Reproduce the section of the listing that begins at the line containing "This screenshot has height=403, width=945." and finishes at the line containing "Task: Change the Web Search type dropdown". Include both end lines and nothing beyond them.

DATA FOR ANALYSIS –
BEGIN

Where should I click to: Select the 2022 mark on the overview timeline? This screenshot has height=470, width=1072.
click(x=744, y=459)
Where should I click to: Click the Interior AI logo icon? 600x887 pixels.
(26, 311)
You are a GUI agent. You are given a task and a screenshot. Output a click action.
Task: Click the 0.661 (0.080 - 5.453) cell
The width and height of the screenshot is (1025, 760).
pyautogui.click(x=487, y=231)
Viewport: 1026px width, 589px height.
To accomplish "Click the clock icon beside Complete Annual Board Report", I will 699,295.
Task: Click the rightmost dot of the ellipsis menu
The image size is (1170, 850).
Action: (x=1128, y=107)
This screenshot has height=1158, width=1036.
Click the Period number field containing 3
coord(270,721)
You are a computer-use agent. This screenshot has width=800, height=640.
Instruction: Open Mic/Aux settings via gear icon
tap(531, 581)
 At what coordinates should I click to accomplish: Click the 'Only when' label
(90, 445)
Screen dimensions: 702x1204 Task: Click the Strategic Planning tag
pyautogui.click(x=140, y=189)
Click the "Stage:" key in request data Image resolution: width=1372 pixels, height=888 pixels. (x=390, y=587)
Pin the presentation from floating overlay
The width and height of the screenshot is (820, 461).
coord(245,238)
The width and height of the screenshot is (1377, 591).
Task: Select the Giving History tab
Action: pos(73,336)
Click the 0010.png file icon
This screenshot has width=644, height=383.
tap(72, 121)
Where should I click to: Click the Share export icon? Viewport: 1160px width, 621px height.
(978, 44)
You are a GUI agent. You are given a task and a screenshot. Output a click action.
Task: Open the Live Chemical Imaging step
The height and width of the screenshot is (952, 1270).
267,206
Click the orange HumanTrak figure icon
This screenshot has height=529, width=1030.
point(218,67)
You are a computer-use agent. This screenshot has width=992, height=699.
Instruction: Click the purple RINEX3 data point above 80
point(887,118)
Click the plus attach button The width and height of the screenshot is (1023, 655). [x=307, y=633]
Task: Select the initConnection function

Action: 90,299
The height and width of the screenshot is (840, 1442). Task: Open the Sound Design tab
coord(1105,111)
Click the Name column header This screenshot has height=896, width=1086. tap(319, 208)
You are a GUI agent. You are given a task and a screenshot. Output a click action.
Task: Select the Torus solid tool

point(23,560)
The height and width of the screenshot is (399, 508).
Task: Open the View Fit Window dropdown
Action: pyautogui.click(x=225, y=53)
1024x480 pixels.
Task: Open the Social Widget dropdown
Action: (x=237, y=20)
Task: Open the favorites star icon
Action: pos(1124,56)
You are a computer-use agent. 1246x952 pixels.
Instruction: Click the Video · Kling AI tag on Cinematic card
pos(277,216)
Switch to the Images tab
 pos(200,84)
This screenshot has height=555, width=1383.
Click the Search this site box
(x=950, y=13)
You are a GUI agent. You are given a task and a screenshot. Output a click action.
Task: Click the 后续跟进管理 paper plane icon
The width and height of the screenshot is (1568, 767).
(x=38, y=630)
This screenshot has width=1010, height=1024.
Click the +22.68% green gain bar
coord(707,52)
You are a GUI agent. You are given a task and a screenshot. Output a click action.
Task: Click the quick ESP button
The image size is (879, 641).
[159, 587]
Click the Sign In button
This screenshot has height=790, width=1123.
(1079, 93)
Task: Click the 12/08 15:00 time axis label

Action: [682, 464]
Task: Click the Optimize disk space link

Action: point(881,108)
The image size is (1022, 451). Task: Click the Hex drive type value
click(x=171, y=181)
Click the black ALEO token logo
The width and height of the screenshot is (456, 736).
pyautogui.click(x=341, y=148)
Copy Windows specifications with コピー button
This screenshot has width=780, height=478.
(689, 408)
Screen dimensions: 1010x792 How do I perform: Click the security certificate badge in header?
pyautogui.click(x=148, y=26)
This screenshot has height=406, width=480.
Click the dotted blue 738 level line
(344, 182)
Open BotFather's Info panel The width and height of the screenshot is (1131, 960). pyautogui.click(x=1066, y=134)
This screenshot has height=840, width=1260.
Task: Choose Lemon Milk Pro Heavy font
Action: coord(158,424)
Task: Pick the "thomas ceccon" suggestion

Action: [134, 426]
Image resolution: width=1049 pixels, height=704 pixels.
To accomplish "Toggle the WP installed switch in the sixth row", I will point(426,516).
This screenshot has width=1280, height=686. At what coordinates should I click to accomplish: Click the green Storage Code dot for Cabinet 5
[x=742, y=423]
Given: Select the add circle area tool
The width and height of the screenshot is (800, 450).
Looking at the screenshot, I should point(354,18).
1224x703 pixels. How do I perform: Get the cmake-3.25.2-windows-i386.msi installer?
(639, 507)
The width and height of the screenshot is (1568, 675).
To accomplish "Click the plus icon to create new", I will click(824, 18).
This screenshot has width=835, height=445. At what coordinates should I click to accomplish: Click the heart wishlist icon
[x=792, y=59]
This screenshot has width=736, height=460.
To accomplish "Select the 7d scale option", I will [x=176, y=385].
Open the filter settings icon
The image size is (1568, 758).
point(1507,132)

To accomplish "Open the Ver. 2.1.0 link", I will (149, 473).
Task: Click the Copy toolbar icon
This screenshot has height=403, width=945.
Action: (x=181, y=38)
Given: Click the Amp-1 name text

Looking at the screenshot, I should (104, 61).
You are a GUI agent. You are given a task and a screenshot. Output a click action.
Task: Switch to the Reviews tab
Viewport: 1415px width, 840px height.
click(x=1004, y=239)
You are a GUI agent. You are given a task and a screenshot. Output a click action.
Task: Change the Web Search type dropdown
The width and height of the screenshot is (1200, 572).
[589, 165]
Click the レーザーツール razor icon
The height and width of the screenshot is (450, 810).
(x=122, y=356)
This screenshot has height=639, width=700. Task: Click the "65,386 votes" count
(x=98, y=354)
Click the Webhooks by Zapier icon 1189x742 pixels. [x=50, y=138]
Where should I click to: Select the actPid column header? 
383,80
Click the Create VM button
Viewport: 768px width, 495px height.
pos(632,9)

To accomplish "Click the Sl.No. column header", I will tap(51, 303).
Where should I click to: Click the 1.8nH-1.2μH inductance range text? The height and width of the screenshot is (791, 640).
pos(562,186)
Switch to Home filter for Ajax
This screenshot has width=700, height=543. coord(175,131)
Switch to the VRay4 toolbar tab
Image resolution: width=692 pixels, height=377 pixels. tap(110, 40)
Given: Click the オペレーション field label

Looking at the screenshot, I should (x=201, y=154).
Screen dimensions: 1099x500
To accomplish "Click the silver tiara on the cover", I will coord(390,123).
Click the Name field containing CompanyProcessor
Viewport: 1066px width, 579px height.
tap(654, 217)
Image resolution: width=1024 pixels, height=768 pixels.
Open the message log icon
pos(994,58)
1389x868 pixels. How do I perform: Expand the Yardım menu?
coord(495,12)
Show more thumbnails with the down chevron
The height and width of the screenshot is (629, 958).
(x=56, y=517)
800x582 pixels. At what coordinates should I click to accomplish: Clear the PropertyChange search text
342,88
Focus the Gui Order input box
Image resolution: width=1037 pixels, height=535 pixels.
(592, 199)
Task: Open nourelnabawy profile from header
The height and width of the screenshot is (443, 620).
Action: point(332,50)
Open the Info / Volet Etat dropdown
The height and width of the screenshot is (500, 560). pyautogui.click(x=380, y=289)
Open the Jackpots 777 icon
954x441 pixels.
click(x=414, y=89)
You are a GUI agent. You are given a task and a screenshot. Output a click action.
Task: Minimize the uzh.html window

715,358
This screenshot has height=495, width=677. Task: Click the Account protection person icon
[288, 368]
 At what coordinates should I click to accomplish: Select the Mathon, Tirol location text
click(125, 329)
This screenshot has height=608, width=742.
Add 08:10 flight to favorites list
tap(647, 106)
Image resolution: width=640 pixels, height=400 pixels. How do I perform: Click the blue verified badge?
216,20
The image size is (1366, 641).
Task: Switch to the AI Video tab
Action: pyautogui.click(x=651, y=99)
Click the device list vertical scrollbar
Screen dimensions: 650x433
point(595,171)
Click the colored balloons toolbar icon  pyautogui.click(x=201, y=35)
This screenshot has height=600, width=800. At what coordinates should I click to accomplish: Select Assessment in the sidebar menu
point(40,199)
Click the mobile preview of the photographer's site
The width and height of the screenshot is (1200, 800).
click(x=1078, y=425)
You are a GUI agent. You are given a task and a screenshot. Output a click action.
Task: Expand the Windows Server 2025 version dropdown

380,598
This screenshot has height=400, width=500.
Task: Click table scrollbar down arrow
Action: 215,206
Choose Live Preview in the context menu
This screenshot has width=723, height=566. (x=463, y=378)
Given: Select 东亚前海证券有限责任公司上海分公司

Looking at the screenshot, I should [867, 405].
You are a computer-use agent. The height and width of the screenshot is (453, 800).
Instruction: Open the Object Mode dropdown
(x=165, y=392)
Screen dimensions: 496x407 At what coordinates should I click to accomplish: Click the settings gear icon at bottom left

END

WRITTEN SOLUTION –
This screenshot has height=403, width=945.
Action: (x=181, y=38)
Given: Click the Amp-1 name text

Looking at the screenshot, I should (104, 61).
You are a GUI agent. You are given a task and a screenshot. Output a click action.
Task: Switch to the Reviews tab
Viewport: 1415px width, 840px height.
click(x=1004, y=239)
You are a GUI agent. You are given a task and a screenshot. Output a click action.
Task: Change the Web Search type dropdown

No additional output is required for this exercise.